### Consegna a
Riporta le voci che vanno dalla riga contenente "Task: Open the 残高・入出金をみる menu" fino alla fine delle voci, estremi inclusi, rinominando "checkbox" in "tick box" e lasciando tutto il resto invariato.

È il gioco dei potenti: affari, politica e morale. I registi del potere italiano, i Memmo* e i politici loro soci, detengono le redini. Non c’è dubbio: essere potenti rende più facile ottenere aiuti finanziari e pubblici, utili per non soccombere nei momenti di difficoltà.
Il potere è la capacità di influire sul comportamento altrui e di controllare i mezzi (la forza, le idee e la ricchezza) per esercitare tale influenza. Ecco perché nessun potere esiste senza capri espiatori: esso si costruisce sempre per sottrazione, per disvalore, per sofferenza altrui. Il potere non è mai divisibile. In ogni scalata, il potente scopre il colpevole sulle cui spalle poggiare il primo piede e si muove sempre verso la foce del fiume, lavorando a favore di sé e della corrente (politica/economica).
Perciò, il problema centrale per i “nuovi entranti” (indispettiti perché non erano invitati nelle “case delle grandi famiglie politiche”) è il “riconoscimento”: cioè il fatto che gli uomini nuovi, le classi nuove, il Paese Giallo/Rosso aspirano a essere riconosciuti.
Allora, bisogna concludere che sarebbe sciocco, dopo queste considerazioni, attendersi che un qualsiasi nostro contributo, sotto forma di discorso, possa aggiungere un iota, per quanto piccolo, alla moralità nazionale. Tutt’al più, può servire l’esempio che, in una comunità, è augurabile che quasi tutti rispettino certe regole di comportamento.

Voci degli elementi di interfaccia
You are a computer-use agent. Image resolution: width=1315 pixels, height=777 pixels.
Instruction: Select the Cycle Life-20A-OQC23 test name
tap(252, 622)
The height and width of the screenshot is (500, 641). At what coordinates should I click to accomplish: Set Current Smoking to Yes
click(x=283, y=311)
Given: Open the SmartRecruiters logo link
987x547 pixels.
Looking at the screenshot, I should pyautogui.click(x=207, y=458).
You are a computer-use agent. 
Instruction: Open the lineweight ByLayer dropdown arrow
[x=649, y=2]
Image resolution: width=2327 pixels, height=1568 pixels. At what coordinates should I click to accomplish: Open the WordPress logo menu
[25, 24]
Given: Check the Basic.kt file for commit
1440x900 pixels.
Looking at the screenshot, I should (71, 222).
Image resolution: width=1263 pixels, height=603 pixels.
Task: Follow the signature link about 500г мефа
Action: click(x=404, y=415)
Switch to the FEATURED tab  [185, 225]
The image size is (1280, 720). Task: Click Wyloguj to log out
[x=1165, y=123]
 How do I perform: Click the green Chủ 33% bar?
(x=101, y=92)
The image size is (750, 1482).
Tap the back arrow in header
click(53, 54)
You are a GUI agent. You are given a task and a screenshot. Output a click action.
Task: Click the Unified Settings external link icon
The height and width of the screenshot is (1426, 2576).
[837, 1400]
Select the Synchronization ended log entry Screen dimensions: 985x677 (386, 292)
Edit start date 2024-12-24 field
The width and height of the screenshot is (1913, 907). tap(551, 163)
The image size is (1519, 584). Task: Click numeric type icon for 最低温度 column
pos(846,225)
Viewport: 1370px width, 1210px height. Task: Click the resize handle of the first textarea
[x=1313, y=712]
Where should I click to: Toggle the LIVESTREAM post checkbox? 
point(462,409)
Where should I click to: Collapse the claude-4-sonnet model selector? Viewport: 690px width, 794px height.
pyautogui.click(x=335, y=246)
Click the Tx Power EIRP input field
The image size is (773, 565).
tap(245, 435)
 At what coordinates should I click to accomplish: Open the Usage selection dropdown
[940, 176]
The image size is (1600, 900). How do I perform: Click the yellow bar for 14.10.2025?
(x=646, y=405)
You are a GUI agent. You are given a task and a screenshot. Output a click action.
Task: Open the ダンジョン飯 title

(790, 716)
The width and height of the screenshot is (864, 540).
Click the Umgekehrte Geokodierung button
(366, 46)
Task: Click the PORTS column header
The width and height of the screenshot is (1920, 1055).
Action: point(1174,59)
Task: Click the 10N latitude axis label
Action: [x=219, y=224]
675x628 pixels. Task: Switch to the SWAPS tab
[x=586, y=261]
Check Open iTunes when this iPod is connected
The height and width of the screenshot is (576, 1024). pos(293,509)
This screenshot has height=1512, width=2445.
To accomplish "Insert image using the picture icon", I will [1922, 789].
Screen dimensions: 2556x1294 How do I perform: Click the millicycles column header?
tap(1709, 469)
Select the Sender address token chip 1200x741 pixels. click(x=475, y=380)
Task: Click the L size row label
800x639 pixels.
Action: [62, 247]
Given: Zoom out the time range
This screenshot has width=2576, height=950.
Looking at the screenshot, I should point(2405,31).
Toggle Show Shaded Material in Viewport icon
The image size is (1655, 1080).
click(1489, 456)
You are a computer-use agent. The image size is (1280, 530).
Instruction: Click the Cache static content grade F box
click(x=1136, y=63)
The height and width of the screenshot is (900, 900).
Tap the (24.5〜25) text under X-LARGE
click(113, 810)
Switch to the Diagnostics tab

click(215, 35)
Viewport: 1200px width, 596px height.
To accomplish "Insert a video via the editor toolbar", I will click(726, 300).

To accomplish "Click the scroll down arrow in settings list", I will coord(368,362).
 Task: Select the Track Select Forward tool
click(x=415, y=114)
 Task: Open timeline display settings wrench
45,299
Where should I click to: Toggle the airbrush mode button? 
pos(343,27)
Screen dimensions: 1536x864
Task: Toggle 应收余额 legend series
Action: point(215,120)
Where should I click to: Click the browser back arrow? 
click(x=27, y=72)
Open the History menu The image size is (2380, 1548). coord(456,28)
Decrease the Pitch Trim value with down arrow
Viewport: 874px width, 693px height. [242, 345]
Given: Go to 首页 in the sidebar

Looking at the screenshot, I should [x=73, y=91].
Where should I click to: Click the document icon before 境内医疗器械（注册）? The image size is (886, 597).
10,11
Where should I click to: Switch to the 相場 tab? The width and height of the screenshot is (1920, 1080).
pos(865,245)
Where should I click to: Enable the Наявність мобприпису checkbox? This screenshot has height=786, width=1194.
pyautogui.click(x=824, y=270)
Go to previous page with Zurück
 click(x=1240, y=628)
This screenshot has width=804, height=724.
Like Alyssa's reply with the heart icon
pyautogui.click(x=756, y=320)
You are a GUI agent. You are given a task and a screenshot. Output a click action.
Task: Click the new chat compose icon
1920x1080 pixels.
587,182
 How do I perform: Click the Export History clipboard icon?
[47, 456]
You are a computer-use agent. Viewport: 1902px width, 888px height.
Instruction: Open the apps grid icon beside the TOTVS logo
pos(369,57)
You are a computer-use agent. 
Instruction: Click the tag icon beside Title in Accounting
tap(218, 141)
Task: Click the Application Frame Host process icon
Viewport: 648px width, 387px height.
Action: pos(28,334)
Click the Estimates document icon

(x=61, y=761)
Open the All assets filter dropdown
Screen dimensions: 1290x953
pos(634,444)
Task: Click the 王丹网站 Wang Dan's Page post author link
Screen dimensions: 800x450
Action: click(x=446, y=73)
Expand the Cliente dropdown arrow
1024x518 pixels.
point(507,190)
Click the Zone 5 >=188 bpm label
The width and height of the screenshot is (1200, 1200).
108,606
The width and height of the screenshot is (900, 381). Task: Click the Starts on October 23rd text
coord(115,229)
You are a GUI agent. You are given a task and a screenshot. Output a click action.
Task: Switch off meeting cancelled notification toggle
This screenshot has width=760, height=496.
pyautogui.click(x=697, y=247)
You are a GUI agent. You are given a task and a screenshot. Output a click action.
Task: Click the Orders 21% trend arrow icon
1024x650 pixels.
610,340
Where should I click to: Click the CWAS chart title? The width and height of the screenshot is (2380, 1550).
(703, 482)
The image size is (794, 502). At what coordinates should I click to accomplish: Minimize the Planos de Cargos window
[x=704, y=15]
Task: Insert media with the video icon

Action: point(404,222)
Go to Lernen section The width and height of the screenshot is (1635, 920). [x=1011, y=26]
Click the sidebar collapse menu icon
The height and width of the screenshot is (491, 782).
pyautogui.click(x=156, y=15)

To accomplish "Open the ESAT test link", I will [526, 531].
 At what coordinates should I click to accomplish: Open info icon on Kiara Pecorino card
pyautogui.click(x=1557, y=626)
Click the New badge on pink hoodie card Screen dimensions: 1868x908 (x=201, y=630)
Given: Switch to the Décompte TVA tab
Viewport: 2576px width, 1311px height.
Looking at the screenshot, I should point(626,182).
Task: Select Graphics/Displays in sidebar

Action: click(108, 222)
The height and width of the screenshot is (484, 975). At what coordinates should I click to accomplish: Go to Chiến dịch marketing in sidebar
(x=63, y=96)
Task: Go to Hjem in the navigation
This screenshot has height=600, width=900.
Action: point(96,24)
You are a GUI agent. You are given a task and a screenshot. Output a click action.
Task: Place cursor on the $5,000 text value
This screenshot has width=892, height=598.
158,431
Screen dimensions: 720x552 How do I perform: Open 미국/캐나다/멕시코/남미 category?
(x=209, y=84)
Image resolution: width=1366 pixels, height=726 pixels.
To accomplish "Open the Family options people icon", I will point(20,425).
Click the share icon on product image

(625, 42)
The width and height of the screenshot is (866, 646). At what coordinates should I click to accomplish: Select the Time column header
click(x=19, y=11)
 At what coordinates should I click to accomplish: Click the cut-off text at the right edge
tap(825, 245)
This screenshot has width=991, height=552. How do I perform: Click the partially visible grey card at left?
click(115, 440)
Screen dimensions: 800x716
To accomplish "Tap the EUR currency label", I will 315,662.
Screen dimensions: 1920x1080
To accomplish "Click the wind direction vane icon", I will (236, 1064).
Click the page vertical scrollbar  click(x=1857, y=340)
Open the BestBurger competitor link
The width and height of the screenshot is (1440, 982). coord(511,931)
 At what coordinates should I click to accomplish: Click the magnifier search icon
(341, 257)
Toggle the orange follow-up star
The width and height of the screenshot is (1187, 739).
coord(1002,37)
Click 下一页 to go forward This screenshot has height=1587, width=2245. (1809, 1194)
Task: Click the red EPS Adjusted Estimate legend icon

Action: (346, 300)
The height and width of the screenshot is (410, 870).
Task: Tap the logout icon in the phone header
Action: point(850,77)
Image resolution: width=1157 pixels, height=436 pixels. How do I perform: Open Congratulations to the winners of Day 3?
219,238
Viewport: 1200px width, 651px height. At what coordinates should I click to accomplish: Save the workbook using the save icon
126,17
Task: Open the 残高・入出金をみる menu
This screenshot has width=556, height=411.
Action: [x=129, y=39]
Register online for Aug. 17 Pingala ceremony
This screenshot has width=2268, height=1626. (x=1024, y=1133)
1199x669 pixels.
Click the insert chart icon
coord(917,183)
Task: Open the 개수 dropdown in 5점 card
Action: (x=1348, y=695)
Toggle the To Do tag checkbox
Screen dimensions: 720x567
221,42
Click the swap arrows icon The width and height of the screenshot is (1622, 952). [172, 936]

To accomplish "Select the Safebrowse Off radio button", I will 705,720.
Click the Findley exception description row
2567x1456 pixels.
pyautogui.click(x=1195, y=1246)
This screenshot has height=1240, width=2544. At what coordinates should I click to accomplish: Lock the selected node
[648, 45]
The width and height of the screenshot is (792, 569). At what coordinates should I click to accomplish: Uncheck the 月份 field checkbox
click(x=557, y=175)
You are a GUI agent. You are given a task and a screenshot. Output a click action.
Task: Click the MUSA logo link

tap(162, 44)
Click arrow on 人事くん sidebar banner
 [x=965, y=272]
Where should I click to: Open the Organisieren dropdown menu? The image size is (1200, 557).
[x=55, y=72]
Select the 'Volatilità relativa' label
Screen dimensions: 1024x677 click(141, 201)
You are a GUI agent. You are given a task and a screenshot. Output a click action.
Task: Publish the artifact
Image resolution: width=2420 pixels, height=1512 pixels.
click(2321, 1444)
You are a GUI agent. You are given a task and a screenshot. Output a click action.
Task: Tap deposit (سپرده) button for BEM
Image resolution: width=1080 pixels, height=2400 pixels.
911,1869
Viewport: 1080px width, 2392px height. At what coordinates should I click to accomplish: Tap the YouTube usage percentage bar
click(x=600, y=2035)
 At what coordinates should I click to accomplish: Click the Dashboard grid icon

### Consegna b
Per ciascuna affermazione indica se concorda con l'estratto sul potere. Rispondi sì o no e cita tra virgolette le parole dell'estratto che lo stabiliscono.
(i) Secondo l'estratto, il potere si può dividere.
(ii) L'estratto sostiene che nessun potere esiste senza capri espiatori.
(iii) Per i "nuovi entranti" il problema centrale è il riconoscimento.

### Risposta scritta a
Task: Open the 残高・入出金をみる menu
This screenshot has width=556, height=411.
Action: [x=129, y=39]
Register online for Aug. 17 Pingala ceremony
This screenshot has width=2268, height=1626. (x=1024, y=1133)
1199x669 pixels.
Click the insert chart icon
coord(917,183)
Task: Open the 개수 dropdown in 5점 card
Action: (x=1348, y=695)
Toggle the To Do tag tick box
Screen dimensions: 720x567
221,42
Click the swap arrows icon The width and height of the screenshot is (1622, 952). [172, 936]

To accomplish "Select the Safebrowse Off radio button", I will 705,720.
Click the Findley exception description row
2567x1456 pixels.
pyautogui.click(x=1195, y=1246)
This screenshot has height=1240, width=2544. At what coordinates should I click to accomplish: Lock the selected node
[648, 45]
The width and height of the screenshot is (792, 569). At what coordinates should I click to accomplish: Uncheck the 月份 field tick box
click(x=557, y=175)
You are a GUI agent. You are given a task and a screenshot. Output a click action.
Task: Click the MUSA logo link

tap(162, 44)
Click arrow on 人事くん sidebar banner
 [x=965, y=272]
Where should I click to: Open the Organisieren dropdown menu? The image size is (1200, 557).
[x=55, y=72]
Select the 'Volatilità relativa' label
Screen dimensions: 1024x677 click(141, 201)
You are a GUI agent. You are given a task and a screenshot. Output a click action.
Task: Publish the artifact
Image resolution: width=2420 pixels, height=1512 pixels.
click(2321, 1444)
You are a GUI agent. You are given a task and a screenshot. Output a click action.
Task: Tap deposit (سپرده) button for BEM
Image resolution: width=1080 pixels, height=2400 pixels.
911,1869
Viewport: 1080px width, 2392px height. At what coordinates should I click to accomplish: Tap the YouTube usage percentage bar
click(x=600, y=2035)
 At what coordinates should I click to accomplish: Click the Dashboard grid icon

### Risposta scritta b
(i) No: "Il potere non è mai divisibile."
(ii) Sì: "nessun potere esiste senza capri espiatori"
(iii) Sì: "è il “riconoscimento”"